As far as the Synos go, mine are virtually exclusively nocturnal. I almost never see them all day when the lights are on. They hang under the big ledge in the front and essentially keep to themselves. At night, I know they are on the prowl but they would have an influence on any animals they are kept with that would be sleeping during that time. Also, I'm not discounting what you folks are saying, however I'm not as ignorant as you seem to believe. I've been around the block in this hobby more than most and know the boundaries I can and can't push. This seems to be a very conservative crowd which I appreciate. It is because of this that I belong to this site and choose to display my animals proudly while inviting critique.

Other than all the animals being wrong... how does it look?


----------



## 02redz28 (Dec 21, 2012)




----------



## Deeda (Oct 12, 2012)

The tank setup looks good and as long as you are satisfied, that is really all that matters. Everyone has a different viewpoint when it comes to aquascaping their tanks so what works for one person, doesn't for another. I prefer rocks that are similar in appearance so I find the different combinations in your tank distracting when viewing the fish.

I also wanted to say thanks for understanding where all the comments and concerns for your fish selection and tank size are coming from. It is difficult sometimes to determine what experience a particular member has with fish keeping from time to time on forums.


----------



## LouIE82 (Nov 6, 2012)

I like it, it's very different and looks cool. The multies would probably appreciate sand more but they seem to be enjoying the place. I bet those tall barnacle things offer some interesting behavior with the multies.

Do those cats stay small? Seems like a small foot print for cats but I'm not familiar with that species.


----------



## anthonymb (Dec 13, 2013)

Beautiful tank.


----------



## 02redz28 (Dec 21, 2012)

Thank you for the kind words. Synodontis lucipinnis stays quite small compared to most others in the genus. They rarely grow larger than 3-4 inches in length at most.


----------



## 02redz28 (Dec 21, 2012)

I've got my first two sets of multi babies in the shells in front. It seems that the male has two females he is breeding with at the same time. There are newly hatched fry in both of shells the girls use. I think there may be 2 generations in one shell as there are some that are slightly larger than the others. I'm excited to watch how they do their parenting with potential predators in the tank. opcorn:

How many fry to multifasciatus usually have? I notice no more than 5 per shell. I recall my punks and melagris had dozens at a time.


----------

_TASKS TO PERFORM_
• a. Answer these questions from the aquarium thread:
(i) Where do the Synos hang during the day?
(ii) What kind of rocks does Deeda prefer in a tank?
(iii) What length does Synodontis lucipinnis rarely exceed?
• b. Reproduce the aquarium thread word for word from "Do those cats" to "Beautiful tank.".

_DATA PROVIDED_
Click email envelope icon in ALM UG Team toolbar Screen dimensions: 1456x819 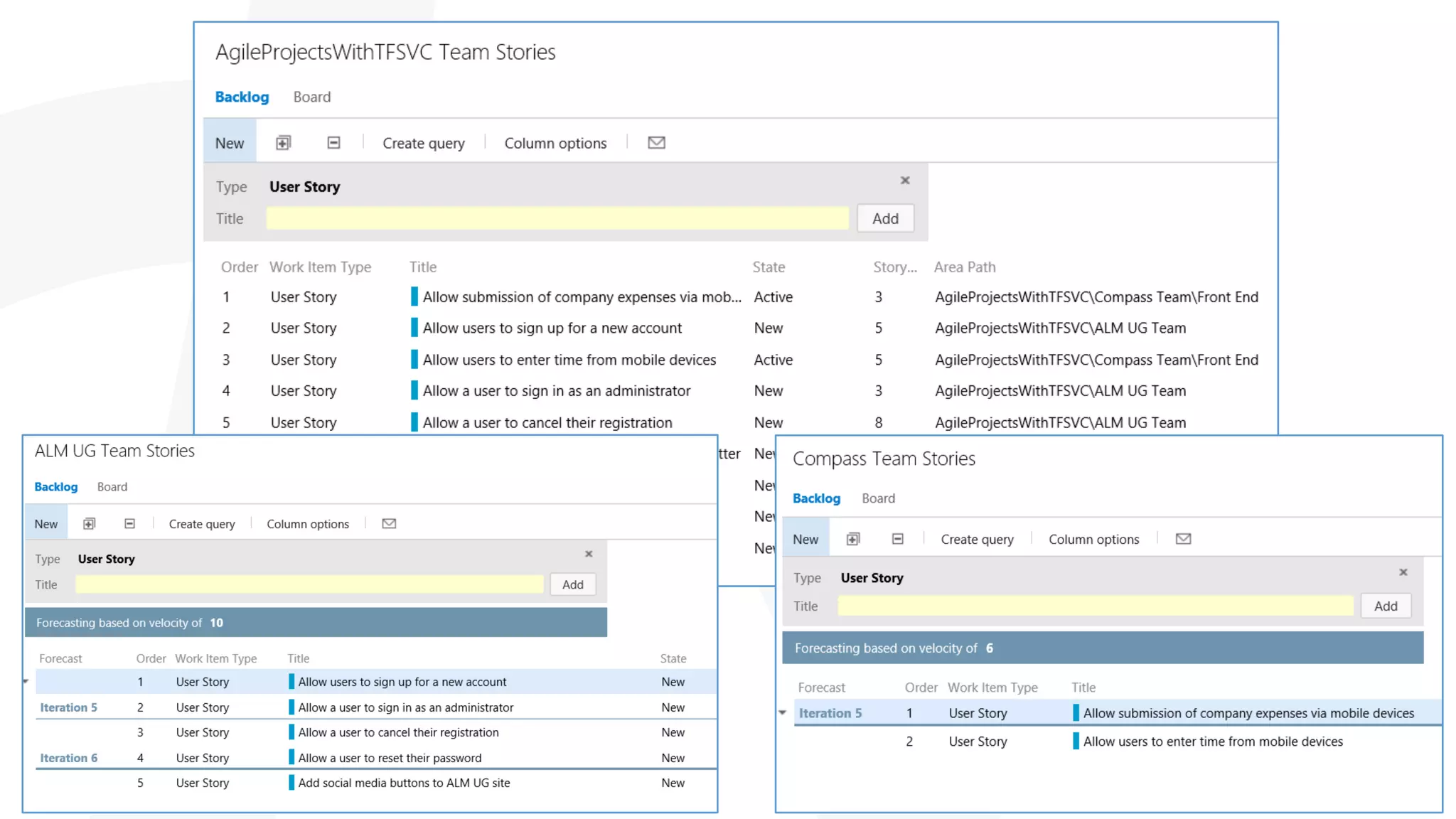[389, 524]
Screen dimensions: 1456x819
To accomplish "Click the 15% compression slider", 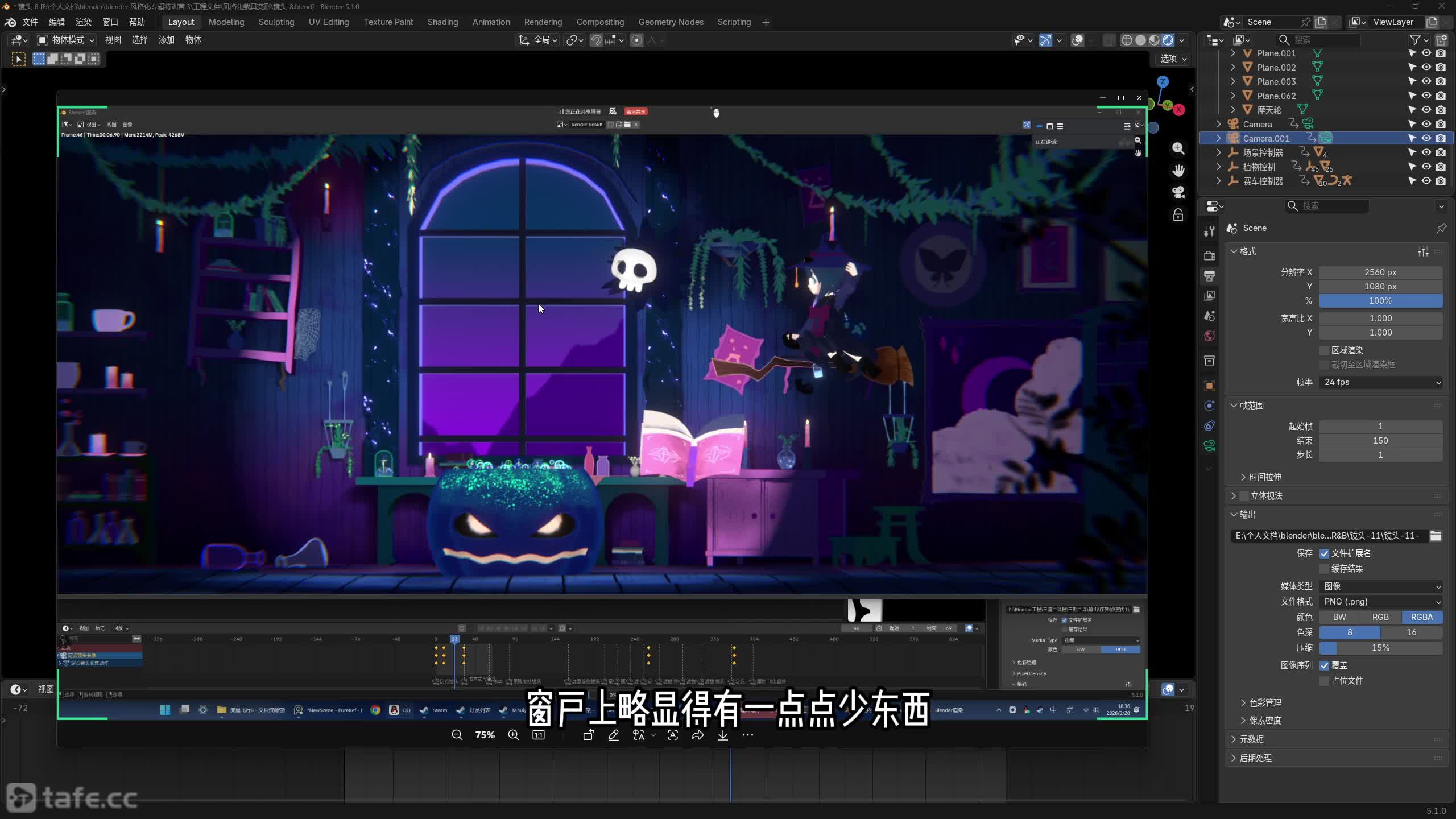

_THE REPLIES_
• a.
(i) Under the big ledge in the front.
(ii) Rocks that are similar in appearance.
(iii) 3-4 inches.

• b.
Do those cats stay small? Seems like a small foot print for cats but I'm not familiar with that species.


----------



## anthonymb (Dec 13, 2013)

Beautiful tank.